Source records
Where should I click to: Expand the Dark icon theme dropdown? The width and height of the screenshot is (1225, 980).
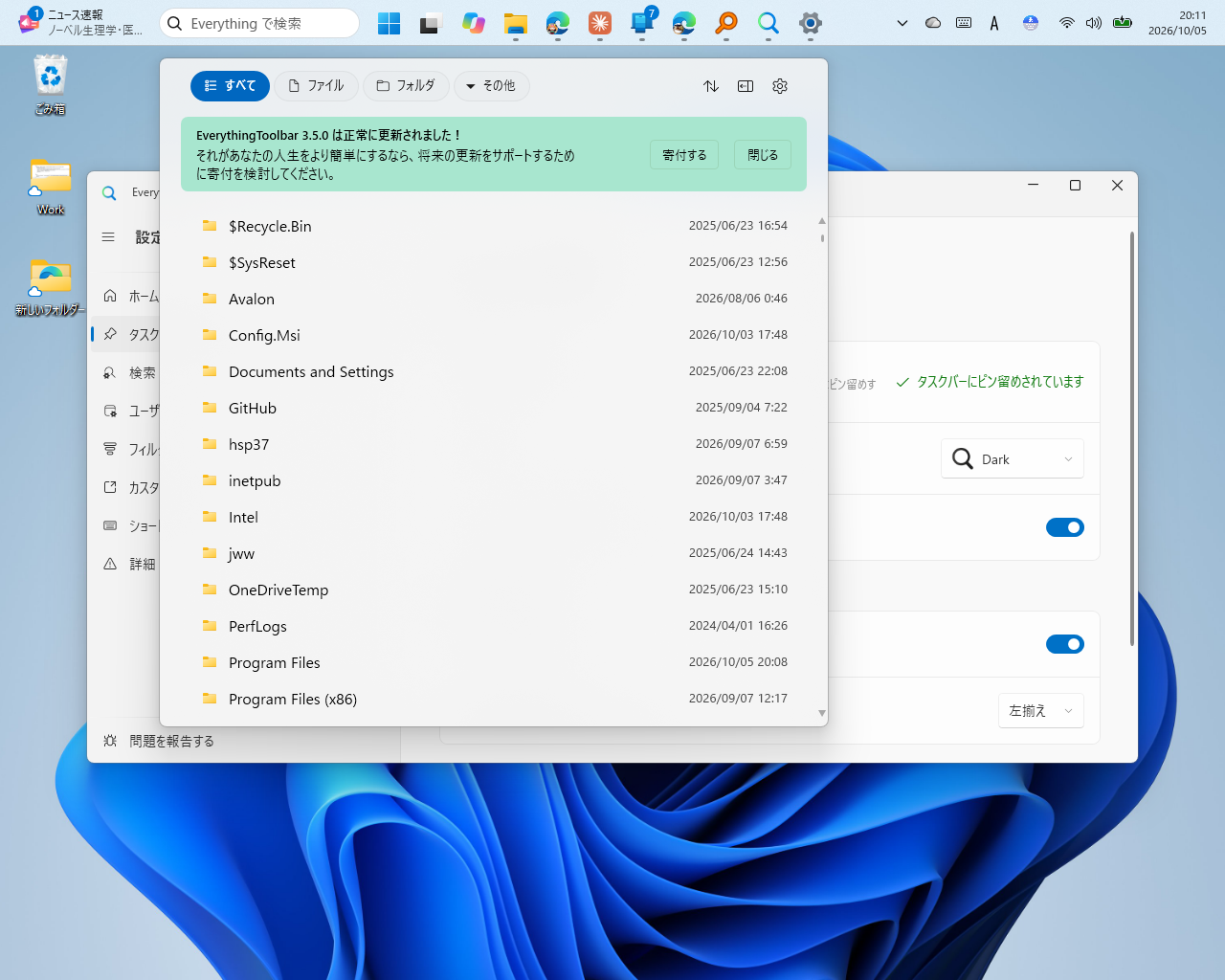tap(1013, 459)
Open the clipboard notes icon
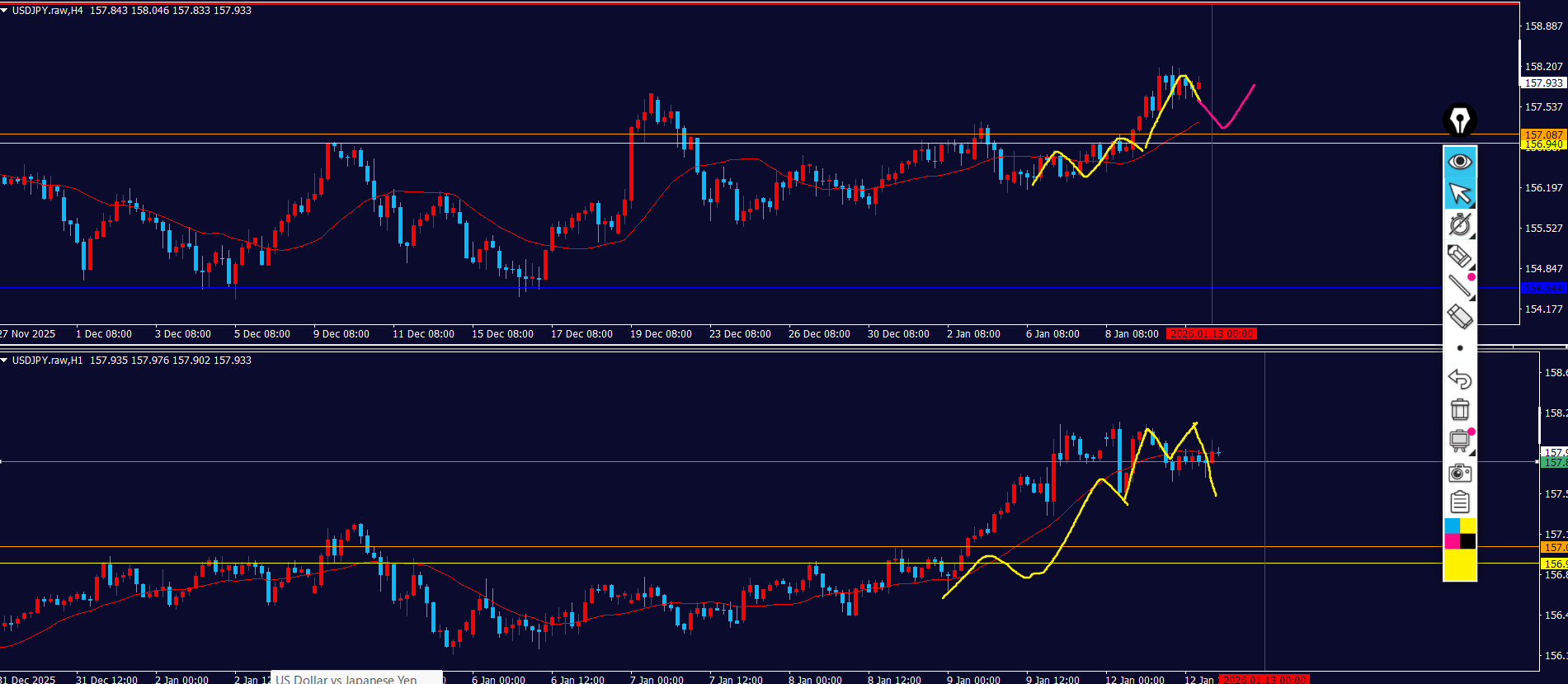 [x=1459, y=502]
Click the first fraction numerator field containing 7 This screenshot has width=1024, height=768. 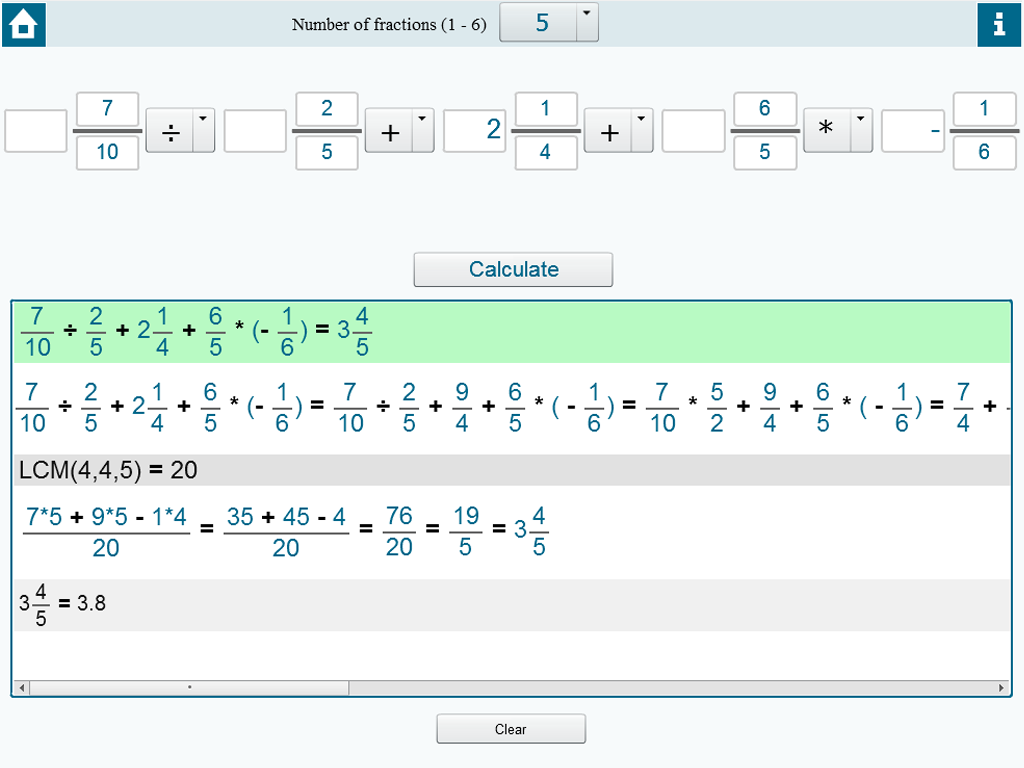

● PROBLEM TO SOLVE: Please repeat the lines above from the line containing "Open the clipboard notes icon" through the final line, both included, exactly as they stand and without pictures.

● RESULT OF THE EXERCISE:
Open the clipboard notes icon
 [x=1459, y=502]
Click the first fraction numerator field containing 7 This screenshot has width=1024, height=768. 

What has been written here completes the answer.